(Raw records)
================================

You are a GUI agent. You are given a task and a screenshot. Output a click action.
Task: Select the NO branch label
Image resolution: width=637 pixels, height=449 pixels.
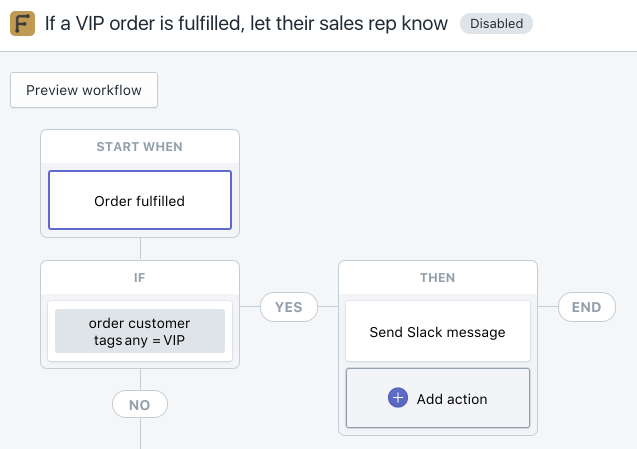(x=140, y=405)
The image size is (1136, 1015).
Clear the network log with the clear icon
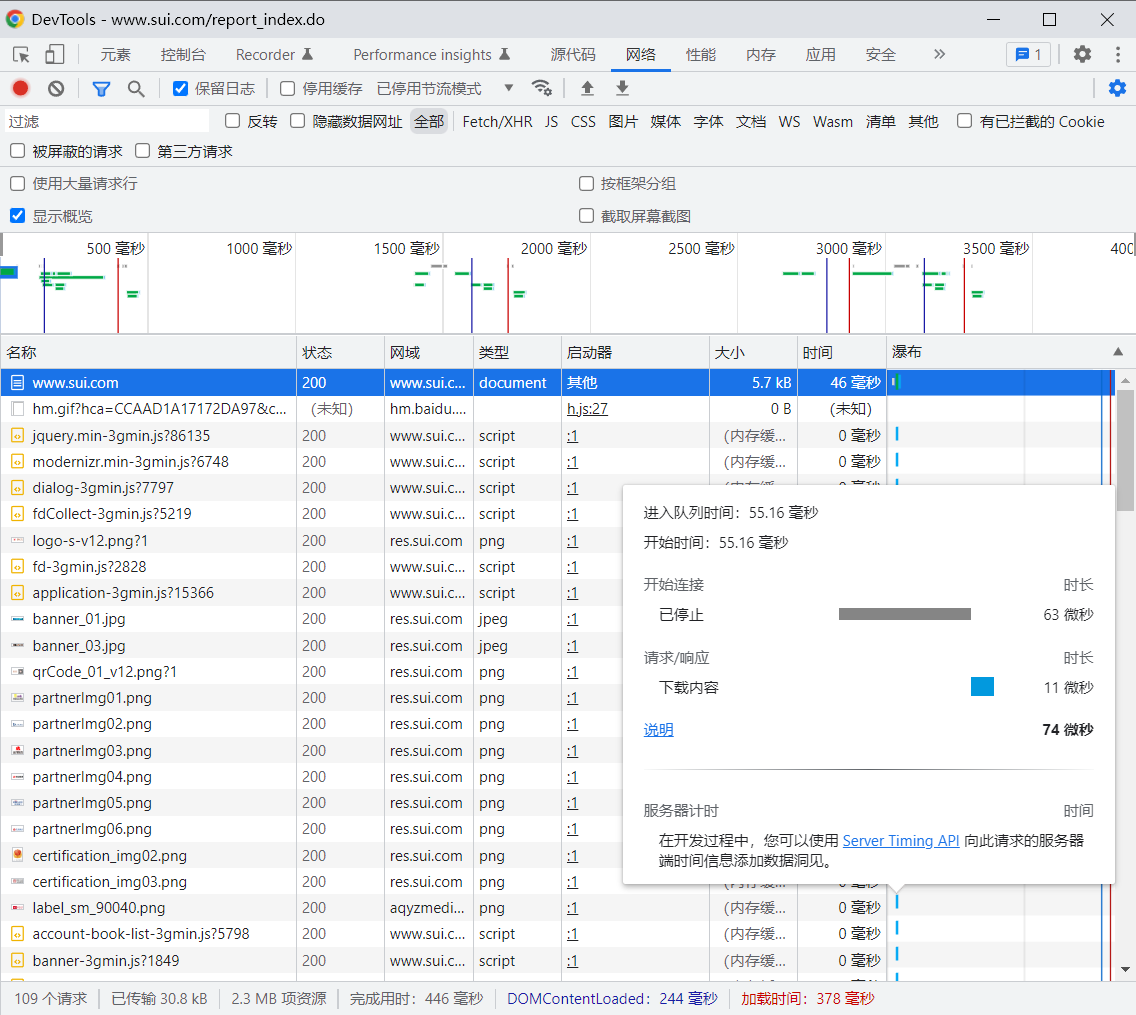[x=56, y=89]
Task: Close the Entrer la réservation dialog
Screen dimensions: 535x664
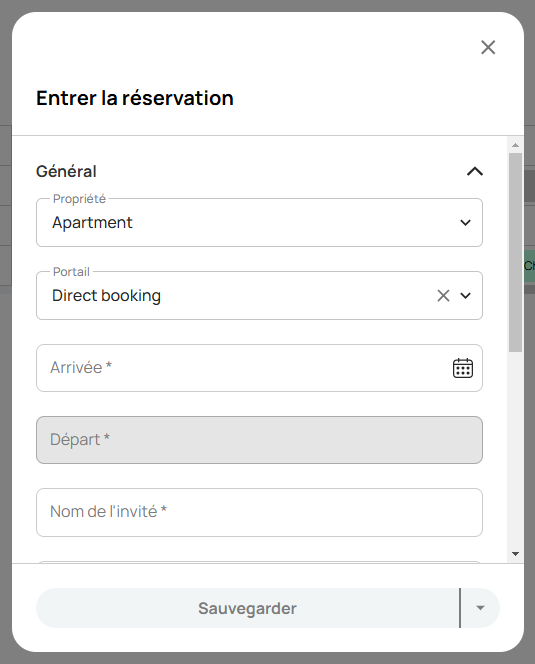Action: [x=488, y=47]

================================

Copy the raw records above line for line, leaving out the pictures.

You are a GUI agent. You are given a task and a screenshot. Output a click action.
Task: Select the NO branch label
Image resolution: width=637 pixels, height=449 pixels.
(x=140, y=405)
The image size is (1136, 1015).
Clear the network log with the clear icon
[x=56, y=89]
Task: Close the Entrer la réservation dialog
Screen dimensions: 535x664
Action: [x=488, y=47]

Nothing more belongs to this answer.